Page 13: Looking for moonshine in Kiln, Ms. - WLOX.com - The News for South Mississippi

Page 13: Looking for moonshine in Kiln, Ms.

Over the years plenty of Moonshine and a lot of money was made around here. (Photo source: WLOX) Over the years plenty of Moonshine and a lot of money was made around here. (Photo source: WLOX)
Over the years plenty of Moonshine and a lot of money was made around here. (Photo source: WLOX) Over the years plenty of Moonshine and a lot of money was made around here. (Photo source: WLOX)
HANCOCK COUNTY, MS (WLOX) -

South Mississippi Whiskey is being made at Crittendon Distillery on Highway 43 in the Kiln. This is one of only four distilleries in the state. The Kiln is a perfect place for this operation because this part of Hancock Country has been a hotbed for Moonshine production for hundreds of years.

Distillery owner, Matt Crittendon, works with author Al Saucier who has written several books on the Moonshine culture in this neck of the woods. Saucier gives tours of the distillery and Crittendon embraces the history. 

 "Everybody who is 60 plus had their hands in moonshine somehow in the Kiln. It's a history I grew up with, and I enjoy it. It's one of the reasons we're here in the Kiln. It's the traditional place you make Moonshine," said Crittendon. 

 Standing on the banks of the Jourdan River, Saucier begins his tour of old Kiln Moonshine stills.

"The oldest still in Kiln, Mississippi was out on a peninsula," said Saucier who calls himself the Moonshine Ambassador. His eleventh book on the subject is titled Legends of Farm Families Makin' and Runnin' White Lightening. Saucier gives guided tours, showcasing some of the old moonshine sites in the area.

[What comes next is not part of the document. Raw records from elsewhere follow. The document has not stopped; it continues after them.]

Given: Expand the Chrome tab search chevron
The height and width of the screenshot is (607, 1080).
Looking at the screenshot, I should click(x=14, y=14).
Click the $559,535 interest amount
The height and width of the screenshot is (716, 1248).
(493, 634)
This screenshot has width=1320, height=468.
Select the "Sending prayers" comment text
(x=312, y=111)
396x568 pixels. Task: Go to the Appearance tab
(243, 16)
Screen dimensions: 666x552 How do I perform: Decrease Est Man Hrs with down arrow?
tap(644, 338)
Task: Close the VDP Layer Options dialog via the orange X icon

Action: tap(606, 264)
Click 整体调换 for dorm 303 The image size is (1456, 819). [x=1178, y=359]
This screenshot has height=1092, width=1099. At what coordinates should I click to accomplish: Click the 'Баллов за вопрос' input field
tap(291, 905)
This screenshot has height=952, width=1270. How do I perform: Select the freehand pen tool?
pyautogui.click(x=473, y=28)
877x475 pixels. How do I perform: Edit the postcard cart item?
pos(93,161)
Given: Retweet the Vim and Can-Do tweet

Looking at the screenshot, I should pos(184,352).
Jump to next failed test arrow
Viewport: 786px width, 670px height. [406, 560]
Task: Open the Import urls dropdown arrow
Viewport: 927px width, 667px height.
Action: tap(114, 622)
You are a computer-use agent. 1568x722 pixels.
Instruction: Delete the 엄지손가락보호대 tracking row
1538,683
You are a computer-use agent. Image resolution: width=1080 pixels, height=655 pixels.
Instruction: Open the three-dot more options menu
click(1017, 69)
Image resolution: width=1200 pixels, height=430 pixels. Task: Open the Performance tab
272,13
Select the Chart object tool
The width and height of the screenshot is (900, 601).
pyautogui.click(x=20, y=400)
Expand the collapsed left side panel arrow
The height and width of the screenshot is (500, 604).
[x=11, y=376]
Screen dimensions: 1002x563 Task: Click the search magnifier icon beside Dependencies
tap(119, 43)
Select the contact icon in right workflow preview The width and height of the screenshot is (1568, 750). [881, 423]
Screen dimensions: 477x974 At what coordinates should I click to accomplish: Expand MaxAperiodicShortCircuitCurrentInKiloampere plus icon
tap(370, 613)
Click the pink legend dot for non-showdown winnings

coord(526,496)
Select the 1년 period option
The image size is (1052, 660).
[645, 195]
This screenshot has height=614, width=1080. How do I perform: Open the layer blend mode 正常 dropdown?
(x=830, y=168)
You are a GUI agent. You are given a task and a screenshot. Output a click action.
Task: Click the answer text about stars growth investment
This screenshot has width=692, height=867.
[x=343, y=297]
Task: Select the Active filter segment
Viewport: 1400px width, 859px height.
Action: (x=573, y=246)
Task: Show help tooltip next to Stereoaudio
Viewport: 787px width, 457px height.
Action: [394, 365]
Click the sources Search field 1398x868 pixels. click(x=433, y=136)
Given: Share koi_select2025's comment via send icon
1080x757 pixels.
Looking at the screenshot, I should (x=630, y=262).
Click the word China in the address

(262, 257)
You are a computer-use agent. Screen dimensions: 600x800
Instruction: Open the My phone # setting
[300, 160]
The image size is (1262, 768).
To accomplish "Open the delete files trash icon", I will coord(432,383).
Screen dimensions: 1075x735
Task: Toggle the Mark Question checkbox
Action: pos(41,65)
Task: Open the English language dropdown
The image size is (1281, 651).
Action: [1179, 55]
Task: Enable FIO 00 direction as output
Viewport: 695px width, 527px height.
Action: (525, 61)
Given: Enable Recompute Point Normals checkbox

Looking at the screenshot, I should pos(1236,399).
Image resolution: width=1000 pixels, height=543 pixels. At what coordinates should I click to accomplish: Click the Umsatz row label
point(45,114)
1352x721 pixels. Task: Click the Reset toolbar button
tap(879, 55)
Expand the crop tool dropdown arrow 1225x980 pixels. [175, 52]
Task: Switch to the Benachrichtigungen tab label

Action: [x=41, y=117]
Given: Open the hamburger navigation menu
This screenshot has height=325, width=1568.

"People come from Canada and all around America to find out about these treasures. There's no way they can even fathom what happened here," Saucier said. 

 Over the years plenty of Moonshine and a lot of money was made around here. Even organized crime was involved. Saucier talks about names like Al Capone and Joseph Kennedy running Cuban rum up into the Jourdan River and then sending it by boats, trains and trucks around the country.


Local farmers, families and maybe even public officials were getting a piece of the action by cooking and transporting the Moonshine. Saucier's books and tours reveal how locals profited from the illegal liquor trade.

"We find out who these invisible Moonshine families were. Why were the so wealthy? How did they make wealth in the wilderness with nothing? Moonshine. That's right," Saucier said.